Prompt:
Your output must be the line containing "Image resolution: width=1905" followed by every later line in the entries below, all copied exactly.
------ Data records
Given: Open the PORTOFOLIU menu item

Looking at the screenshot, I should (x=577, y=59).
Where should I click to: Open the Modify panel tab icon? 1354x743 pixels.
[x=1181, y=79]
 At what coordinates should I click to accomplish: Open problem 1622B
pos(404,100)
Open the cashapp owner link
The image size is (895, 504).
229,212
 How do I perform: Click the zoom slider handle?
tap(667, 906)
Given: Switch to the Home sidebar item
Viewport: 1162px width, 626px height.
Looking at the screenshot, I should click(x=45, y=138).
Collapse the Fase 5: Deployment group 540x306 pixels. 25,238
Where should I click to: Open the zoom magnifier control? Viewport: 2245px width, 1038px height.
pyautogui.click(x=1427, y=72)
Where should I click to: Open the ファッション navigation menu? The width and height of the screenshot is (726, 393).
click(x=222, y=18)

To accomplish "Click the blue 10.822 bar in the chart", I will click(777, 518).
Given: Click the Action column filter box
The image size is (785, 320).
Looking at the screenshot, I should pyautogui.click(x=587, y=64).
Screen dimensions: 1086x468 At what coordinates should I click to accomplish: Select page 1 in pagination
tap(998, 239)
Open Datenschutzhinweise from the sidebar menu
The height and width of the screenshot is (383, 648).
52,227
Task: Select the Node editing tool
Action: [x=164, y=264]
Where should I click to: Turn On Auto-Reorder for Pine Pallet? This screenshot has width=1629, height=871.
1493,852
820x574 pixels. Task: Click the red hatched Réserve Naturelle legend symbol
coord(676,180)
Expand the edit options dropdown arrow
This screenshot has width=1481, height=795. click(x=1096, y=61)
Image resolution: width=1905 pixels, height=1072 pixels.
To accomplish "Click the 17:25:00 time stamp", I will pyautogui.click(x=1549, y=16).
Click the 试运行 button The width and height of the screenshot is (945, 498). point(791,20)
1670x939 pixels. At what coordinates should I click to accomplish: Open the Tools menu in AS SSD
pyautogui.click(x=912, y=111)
------------
Task response:
Image resolution: width=1905 pixels, height=1072 pixels.
To accomplish "Click the 17:25:00 time stamp", I will pyautogui.click(x=1549, y=16).
Click the 试运行 button The width and height of the screenshot is (945, 498). point(791,20)
1670x939 pixels. At what coordinates should I click to accomplish: Open the Tools menu in AS SSD
pyautogui.click(x=912, y=111)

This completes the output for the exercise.